Garlan Fanny, Blanchet Benoit, Kramkimel Nora, Puszkiel Alicja, Golmard Jean-Louis, Noe Gaelle, Dupin Nicolas, Laurent-Puig Pierre, Vidal Michel, Taly Valerie, Thomas-Schoemann Audrey
INSERM UMR-S1147, CNRS SNC5014, Equipe Labélisée Ligue Contre le Cancer, Université Paris Descartes, Centre Université Paris Sorbonne Cité, Universitaire des Saints-Pères, Paris, France.
Assistance Publique des Hôpitaux de Paris, Unité Fonctionnelle de Pharmacocinétique et Pharmacochimie, Hôpital Cochin, Paris, France.
Target Oncol. 2017 Jun;12(3):365-371. doi: 10.1007/s11523-017-0491-8.
Circulating tumor DNA (ctDNA) has been reported as a prognostic marker in melanoma. In BRAF V600-mutant melanoma, a plasma under-exposure to vemurafenib could favor emerging resistance but no biological data are available to support this hypothesis.

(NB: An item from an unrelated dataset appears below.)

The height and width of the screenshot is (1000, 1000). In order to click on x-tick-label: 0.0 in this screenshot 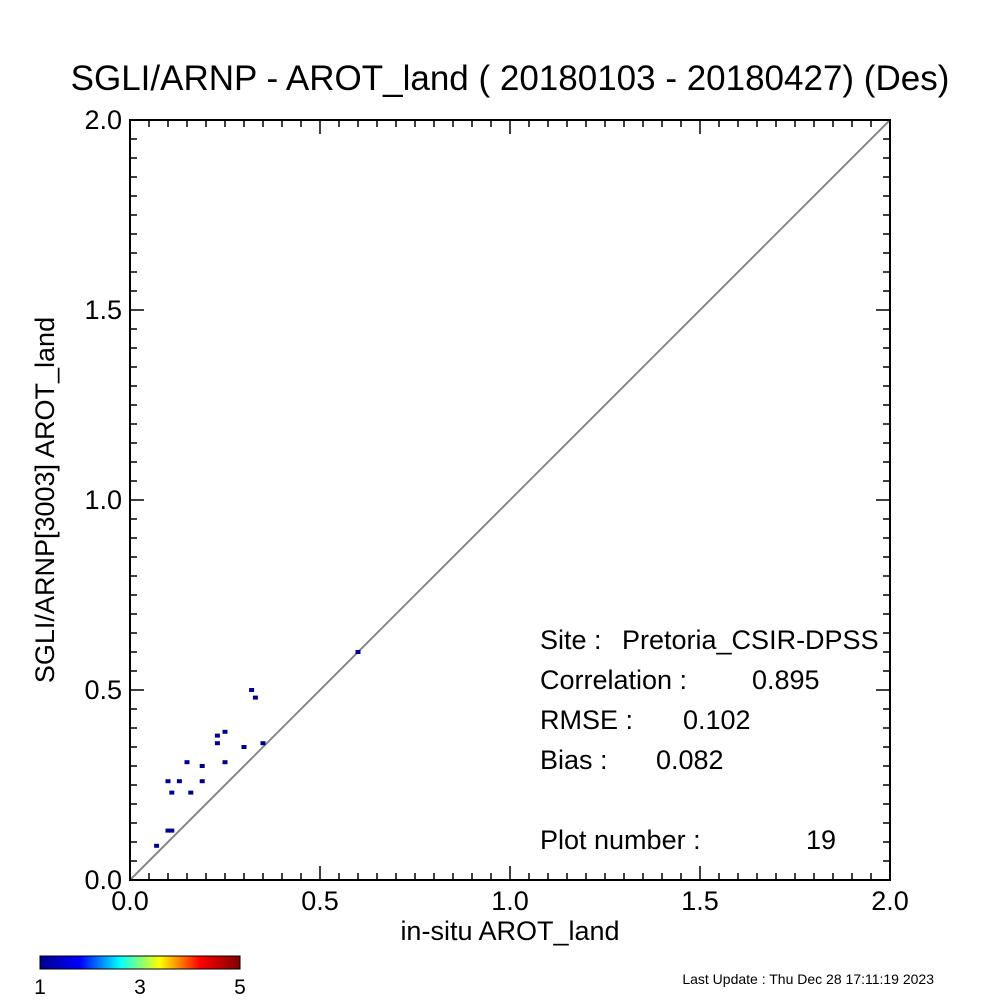, I will do `click(130, 901)`.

We aimed to investigate the relationship between vemurafenib plasma concentrations and the ctDNA plasma concentration during follow-up of BRAF-mutated melanoma patients.

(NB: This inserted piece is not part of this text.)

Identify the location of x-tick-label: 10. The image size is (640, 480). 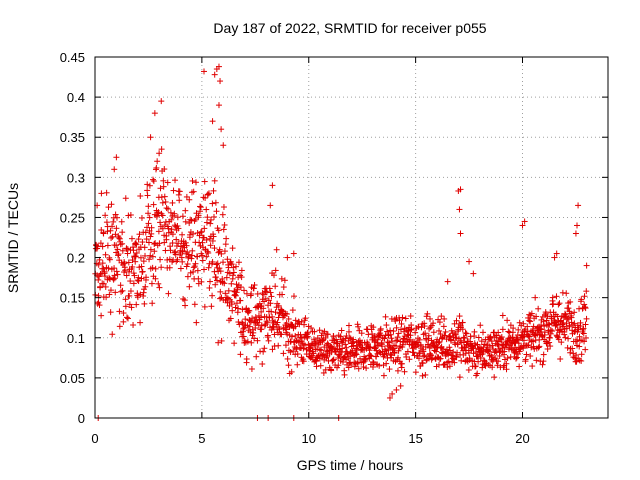
(309, 438).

Eleven patients treated with single-agent vemurafenib for advanced BRAF V600-mutant melanoma were analyzed in an exploratory monocentric study. The vemurafenib plasma concentration was measured by liquid chromatography. ctDNA was extracted from plasma samples and the ctDNA concentration was evaluated using picoliter droplet-based digital PCR with Taqman detection probes targeting the BRAF p.V600E/K mutation and wild-type BRAF sequences.

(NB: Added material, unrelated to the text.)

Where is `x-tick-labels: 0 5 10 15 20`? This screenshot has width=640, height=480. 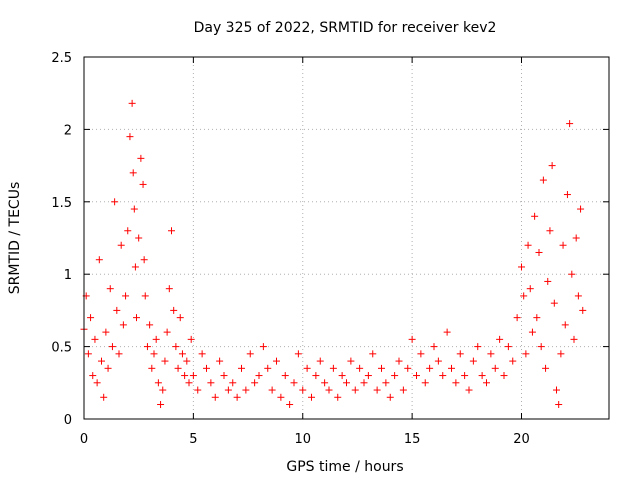 x-tick-labels: 0 5 10 15 20 is located at coordinates (305, 440).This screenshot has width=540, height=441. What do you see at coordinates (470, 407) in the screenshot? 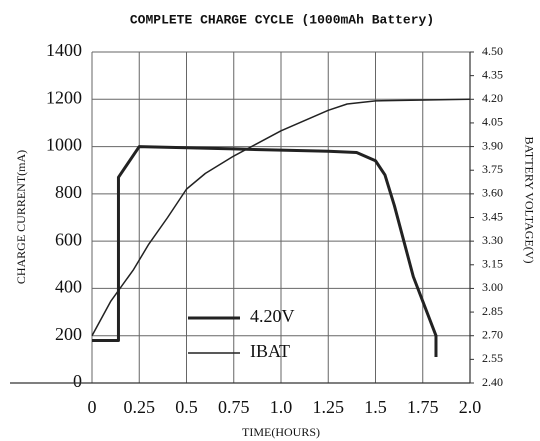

At baseline, plasma ctDNA was detectable in 72% (n = 8/11) of patients and the ctDNA concentration decreased in 88% of these patients (n = 7/8) from day (D) 0 to D15 after vemurafenib initiation. During follow-up, an increased ctDNA concentration was detected in nine patients: in five patients, the first increase in ctDNA concentrations followed a decrease in vemurafenib concentrations. More interestingly, an inverse correlation between vemurafenib concentration and ctDNA concentrations was demonstrated (p = 0.026). The ctDNA concentration at baseline was associated with overall survival (hazard ratio = 2.61, 95% CI 1.04-6.56; p = 0.04).
This study demonstrates the relevance of vemurafenib plasma monitoring during the follow-up of metastatic melanoma patients. Plasma drug monitoring and ctDNA concentrations could be combined to monitor tumor evolution in melanoma patients treated with anti-BRAF therapies.
循环肿瘤DNA(ctDNA)已被报道为黑色素瘤的一种预后标志物。在BRAF V600突变的黑色素瘤中,血浆中维莫非尼暴露不足可能会促进耐药性的出现,但尚无生物学数据支持这一假设。
我们旨在研究BRAF突变的黑色素瘤患者随访期间维莫非尼血浆浓度与ctDNA血浆浓度之间的关系。
在一项探索性单中心研究中,分析了11例接受单药维莫非尼治疗的晚期BRAF V600突变黑色素瘤患者。通过液相色谱法测量维莫非尼血浆浓度。从血浆样本中提取ctDNA,并使用基于皮升液滴的数字PCR和靶向BRAF p.V600E/K突变及野生型BRAF序列的Taqman检测探针评估ctDNA浓度。
基线时,72%(n = 8/11)的患者血浆ctDNA可检测到,其中88%(n = 7/8)的患者在维莫非尼开始使用后的第0天到第15天ctDNA浓度下降。随访期间,9例患者检测到ctDNA浓度升高:5例患者中,ctDNA浓度首次升高发生在维莫非尼浓度下降之后。更有趣的是,维莫非尼浓度与ctDNA浓度之间存在负相关(p = 0.026)。基线时的ctDNA浓度与总生存期相关(风险比 = 2.61,95% CI 1.04 - 6.56;p = 0.04)。
本研究证明了在转移性黑色素瘤患者随访期间监测维莫非尼血浆浓度的相关性。血浆药物监测和ctDNA浓度可结合起来监测接受抗BRAF治疗的黑色素瘤患者的肿瘤进展。